Ad ogni modo, Zangrillo non si dice preoccupato in merito ai nuovi focolai che si sono registrati in Italia, come quello di Mondragone: "Non hanno alcun significato per me. Ho parlato con Napoli, dove c'è stata la finale di Coppa Italia, ma non c'è un malato al Cotugno o al Monaldi". E ribadisce: "Non per essere faciloni e dire che il virus non c'è più, ma questo è andato incontro, nella sua interazione con l'ospite, a una perdita della carica rilevata in laboratorio. È un'evidenza a cui corrisponde una mancanza di malattia. Non posso dire che non torni tra qualche mese, ma gli indicatori sono tutti positivi".

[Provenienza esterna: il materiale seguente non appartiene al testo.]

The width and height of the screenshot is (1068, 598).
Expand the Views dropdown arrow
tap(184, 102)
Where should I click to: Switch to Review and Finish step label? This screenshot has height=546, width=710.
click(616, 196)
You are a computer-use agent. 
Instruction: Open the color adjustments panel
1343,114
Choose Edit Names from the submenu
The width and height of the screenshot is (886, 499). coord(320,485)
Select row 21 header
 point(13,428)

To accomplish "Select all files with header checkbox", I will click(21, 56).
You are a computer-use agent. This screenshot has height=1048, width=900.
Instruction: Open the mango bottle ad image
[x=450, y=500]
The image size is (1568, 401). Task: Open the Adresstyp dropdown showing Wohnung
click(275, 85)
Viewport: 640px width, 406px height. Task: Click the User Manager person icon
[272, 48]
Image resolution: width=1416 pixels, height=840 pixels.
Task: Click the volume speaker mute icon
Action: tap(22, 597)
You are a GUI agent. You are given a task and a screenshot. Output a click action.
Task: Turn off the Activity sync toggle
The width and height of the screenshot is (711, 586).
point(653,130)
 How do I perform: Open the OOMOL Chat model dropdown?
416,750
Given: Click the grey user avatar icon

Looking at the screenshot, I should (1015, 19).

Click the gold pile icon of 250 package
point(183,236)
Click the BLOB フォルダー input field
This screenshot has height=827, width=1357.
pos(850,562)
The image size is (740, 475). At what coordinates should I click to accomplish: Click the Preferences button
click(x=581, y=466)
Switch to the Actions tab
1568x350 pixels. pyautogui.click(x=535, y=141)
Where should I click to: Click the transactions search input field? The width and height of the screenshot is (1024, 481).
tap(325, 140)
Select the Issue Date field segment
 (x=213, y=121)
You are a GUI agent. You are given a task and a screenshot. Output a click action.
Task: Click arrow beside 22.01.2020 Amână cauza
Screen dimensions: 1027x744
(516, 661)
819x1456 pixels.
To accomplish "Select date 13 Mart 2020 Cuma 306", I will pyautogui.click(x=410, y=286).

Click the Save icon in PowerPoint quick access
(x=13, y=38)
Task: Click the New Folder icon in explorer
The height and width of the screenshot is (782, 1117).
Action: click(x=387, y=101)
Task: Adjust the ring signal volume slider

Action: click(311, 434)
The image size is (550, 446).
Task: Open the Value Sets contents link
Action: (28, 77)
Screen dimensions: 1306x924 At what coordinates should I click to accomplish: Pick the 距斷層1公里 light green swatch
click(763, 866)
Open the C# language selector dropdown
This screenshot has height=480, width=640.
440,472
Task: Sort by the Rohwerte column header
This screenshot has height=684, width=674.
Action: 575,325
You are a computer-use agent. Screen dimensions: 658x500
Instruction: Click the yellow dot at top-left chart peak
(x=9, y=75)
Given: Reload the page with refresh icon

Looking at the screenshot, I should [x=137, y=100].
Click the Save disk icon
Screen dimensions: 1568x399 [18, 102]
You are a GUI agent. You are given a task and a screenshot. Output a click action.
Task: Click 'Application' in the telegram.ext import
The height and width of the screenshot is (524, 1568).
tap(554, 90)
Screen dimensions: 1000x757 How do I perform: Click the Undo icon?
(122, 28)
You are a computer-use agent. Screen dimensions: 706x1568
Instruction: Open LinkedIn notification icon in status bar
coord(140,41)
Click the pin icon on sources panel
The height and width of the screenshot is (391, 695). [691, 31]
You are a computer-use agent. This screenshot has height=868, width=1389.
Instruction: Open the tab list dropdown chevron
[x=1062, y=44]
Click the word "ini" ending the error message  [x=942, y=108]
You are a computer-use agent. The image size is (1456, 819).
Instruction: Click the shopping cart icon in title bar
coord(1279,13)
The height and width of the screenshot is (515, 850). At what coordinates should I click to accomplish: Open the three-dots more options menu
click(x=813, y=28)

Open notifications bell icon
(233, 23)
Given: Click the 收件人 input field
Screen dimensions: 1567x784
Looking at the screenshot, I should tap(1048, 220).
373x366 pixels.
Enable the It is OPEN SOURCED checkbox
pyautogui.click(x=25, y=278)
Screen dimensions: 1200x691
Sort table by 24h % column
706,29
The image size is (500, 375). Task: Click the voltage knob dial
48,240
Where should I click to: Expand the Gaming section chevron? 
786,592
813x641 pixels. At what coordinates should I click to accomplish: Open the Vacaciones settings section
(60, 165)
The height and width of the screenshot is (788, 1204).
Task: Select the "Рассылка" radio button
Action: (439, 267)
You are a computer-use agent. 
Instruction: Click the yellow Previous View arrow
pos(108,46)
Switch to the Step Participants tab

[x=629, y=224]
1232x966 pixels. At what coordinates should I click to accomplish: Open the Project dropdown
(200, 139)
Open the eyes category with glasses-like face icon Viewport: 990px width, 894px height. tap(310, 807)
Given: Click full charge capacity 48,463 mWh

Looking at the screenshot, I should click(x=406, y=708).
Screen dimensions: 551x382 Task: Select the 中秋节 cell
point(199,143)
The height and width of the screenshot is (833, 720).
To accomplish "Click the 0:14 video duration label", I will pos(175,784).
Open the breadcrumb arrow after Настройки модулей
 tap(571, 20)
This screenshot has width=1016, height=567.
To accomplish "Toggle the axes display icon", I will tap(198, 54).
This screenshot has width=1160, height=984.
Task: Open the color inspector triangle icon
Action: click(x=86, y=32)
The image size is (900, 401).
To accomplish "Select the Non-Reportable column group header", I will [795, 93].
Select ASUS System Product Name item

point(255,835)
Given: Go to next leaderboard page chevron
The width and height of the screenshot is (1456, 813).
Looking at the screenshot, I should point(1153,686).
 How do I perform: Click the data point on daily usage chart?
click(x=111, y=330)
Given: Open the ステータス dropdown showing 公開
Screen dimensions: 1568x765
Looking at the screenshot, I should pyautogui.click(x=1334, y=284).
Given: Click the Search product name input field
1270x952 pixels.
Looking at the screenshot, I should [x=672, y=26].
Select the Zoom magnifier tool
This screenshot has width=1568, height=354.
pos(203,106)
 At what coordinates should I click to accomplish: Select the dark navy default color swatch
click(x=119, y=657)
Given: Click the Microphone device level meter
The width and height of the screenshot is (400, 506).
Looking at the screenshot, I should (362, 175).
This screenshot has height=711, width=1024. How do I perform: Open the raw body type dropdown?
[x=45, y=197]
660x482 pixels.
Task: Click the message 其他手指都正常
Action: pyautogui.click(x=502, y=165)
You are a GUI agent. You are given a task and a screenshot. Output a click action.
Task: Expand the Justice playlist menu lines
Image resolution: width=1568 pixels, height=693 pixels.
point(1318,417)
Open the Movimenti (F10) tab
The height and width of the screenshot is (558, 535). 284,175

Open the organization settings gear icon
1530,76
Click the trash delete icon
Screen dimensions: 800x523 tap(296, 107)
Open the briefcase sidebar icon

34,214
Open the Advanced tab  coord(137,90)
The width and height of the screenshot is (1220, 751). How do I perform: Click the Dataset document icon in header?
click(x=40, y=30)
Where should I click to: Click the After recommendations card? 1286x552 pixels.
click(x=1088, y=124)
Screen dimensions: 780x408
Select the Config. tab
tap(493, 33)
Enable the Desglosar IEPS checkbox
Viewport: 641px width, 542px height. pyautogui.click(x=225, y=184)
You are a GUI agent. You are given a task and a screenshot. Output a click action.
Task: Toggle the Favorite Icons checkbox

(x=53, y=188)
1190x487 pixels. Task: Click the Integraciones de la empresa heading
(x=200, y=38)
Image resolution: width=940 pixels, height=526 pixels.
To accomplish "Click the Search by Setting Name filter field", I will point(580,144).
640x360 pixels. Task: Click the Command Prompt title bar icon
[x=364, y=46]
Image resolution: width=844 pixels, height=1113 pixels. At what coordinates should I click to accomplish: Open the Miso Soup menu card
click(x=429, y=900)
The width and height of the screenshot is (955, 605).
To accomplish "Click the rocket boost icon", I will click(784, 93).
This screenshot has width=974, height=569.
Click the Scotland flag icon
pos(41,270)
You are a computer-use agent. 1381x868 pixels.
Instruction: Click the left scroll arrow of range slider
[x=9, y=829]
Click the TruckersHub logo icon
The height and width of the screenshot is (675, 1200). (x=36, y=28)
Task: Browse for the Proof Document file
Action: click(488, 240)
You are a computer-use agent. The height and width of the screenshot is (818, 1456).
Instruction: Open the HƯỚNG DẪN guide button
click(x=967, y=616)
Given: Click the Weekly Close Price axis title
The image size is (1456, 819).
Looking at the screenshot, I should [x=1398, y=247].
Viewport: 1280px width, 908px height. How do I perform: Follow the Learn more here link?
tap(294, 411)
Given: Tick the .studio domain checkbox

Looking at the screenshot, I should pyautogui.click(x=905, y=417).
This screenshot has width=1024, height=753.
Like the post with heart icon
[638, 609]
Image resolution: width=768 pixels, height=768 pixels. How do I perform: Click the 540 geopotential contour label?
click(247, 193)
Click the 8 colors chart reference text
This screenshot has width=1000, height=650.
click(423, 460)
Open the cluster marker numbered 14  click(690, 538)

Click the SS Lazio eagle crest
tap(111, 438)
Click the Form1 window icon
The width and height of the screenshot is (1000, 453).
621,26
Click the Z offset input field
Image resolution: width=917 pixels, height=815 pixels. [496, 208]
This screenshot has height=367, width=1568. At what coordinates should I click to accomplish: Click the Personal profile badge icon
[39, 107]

Crisanti, che ha gestito il contrasto all'epidemia di Covid-19 in Veneto, non è d'accordo e chiede al governo di attrezzarsi per il prossimo autunno: una seconda ondata, dopo la bella stagione, potrebbe arrivare e non possiamo farci trovare impreparati, avverte il virologo. "Serve consapevolezza, il virus è ancora tra di noi e il pericolo non è finito. Siamo preparati a spegnere sistematicamente i focolai via via che si manifesteranno con l'autunno e l'inverno?", si chiede. E ancora: "Dobbiamo insistere, e incalzare il governo e le autorità regionali a essere preparati. Quello che è accaduto all'inizio dell'epidemia è in qualche modo perdonabile perché ci ha colto di sorpresa ma riprodurre la stessa situazione a ottobre-novembre sarebbe imperdonabile. E l'Italia non credo possa permetterselo".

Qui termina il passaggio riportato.